| EXERCISE OBJECTIVE |
Print the material below line for line, with no changes.

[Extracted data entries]
......
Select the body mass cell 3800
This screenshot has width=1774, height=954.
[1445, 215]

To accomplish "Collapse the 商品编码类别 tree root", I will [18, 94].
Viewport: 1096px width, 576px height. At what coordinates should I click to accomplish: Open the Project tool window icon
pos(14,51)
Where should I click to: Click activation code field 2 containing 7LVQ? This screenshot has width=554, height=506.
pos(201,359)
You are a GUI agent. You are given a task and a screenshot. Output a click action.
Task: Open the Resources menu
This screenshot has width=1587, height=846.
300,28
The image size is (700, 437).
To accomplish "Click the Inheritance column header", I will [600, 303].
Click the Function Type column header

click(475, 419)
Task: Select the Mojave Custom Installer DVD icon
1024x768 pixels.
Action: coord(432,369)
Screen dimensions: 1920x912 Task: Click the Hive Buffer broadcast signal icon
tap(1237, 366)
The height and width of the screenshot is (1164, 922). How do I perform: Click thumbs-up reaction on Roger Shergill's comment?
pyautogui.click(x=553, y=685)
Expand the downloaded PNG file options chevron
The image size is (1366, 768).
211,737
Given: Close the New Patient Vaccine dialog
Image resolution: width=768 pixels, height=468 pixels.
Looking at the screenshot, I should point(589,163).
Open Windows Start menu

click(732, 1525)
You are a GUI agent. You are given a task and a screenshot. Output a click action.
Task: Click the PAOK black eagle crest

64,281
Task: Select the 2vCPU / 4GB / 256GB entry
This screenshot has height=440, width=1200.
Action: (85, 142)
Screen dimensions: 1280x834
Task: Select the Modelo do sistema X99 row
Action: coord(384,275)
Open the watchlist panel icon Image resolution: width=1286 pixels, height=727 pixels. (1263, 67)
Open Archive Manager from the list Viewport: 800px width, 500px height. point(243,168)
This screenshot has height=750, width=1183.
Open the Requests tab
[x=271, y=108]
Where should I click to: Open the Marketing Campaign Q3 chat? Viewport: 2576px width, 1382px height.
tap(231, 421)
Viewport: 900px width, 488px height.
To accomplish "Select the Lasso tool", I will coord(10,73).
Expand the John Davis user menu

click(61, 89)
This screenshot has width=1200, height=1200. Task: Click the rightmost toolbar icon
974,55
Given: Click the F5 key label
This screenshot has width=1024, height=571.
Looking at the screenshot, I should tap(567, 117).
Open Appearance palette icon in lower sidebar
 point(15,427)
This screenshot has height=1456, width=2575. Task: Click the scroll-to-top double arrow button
......
| FULL RESPONSE |
Select the body mass cell 3800
This screenshot has width=1774, height=954.
[1445, 215]

To accomplish "Collapse the 商品编码类别 tree root", I will [18, 94].
Viewport: 1096px width, 576px height. At what coordinates should I click to accomplish: Open the Project tool window icon
pos(14,51)
Where should I click to: Click activation code field 2 containing 7LVQ? This screenshot has width=554, height=506.
pos(201,359)
You are a GUI agent. You are given a task and a screenshot. Output a click action.
Task: Open the Resources menu
This screenshot has width=1587, height=846.
300,28
The image size is (700, 437).
To accomplish "Click the Inheritance column header", I will [600, 303].
Click the Function Type column header

click(475, 419)
Task: Select the Mojave Custom Installer DVD icon
1024x768 pixels.
Action: coord(432,369)
Screen dimensions: 1920x912 Task: Click the Hive Buffer broadcast signal icon
tap(1237, 366)
The height and width of the screenshot is (1164, 922). How do I perform: Click thumbs-up reaction on Roger Shergill's comment?
pyautogui.click(x=553, y=685)
Expand the downloaded PNG file options chevron
The image size is (1366, 768).
211,737
Given: Close the New Patient Vaccine dialog
Image resolution: width=768 pixels, height=468 pixels.
Looking at the screenshot, I should point(589,163).
Open Windows Start menu

click(732, 1525)
You are a GUI agent. You are given a task and a screenshot. Output a click action.
Task: Click the PAOK black eagle crest

64,281
Task: Select the 2vCPU / 4GB / 256GB entry
This screenshot has height=440, width=1200.
Action: (85, 142)
Screen dimensions: 1280x834
Task: Select the Modelo do sistema X99 row
Action: coord(384,275)
Open the watchlist panel icon Image resolution: width=1286 pixels, height=727 pixels. (1263, 67)
Open Archive Manager from the list Viewport: 800px width, 500px height. point(243,168)
This screenshot has height=750, width=1183.
Open the Requests tab
[x=271, y=108]
Where should I click to: Open the Marketing Campaign Q3 chat? Viewport: 2576px width, 1382px height.
tap(231, 421)
Viewport: 900px width, 488px height.
To accomplish "Select the Lasso tool", I will coord(10,73).
Expand the John Davis user menu

click(61, 89)
This screenshot has width=1200, height=1200. Task: Click the rightmost toolbar icon
974,55
Given: Click the F5 key label
This screenshot has width=1024, height=571.
Looking at the screenshot, I should tap(567, 117).
Open Appearance palette icon in lower sidebar
 point(15,427)
This screenshot has height=1456, width=2575. Task: Click the scroll-to-top double arrow button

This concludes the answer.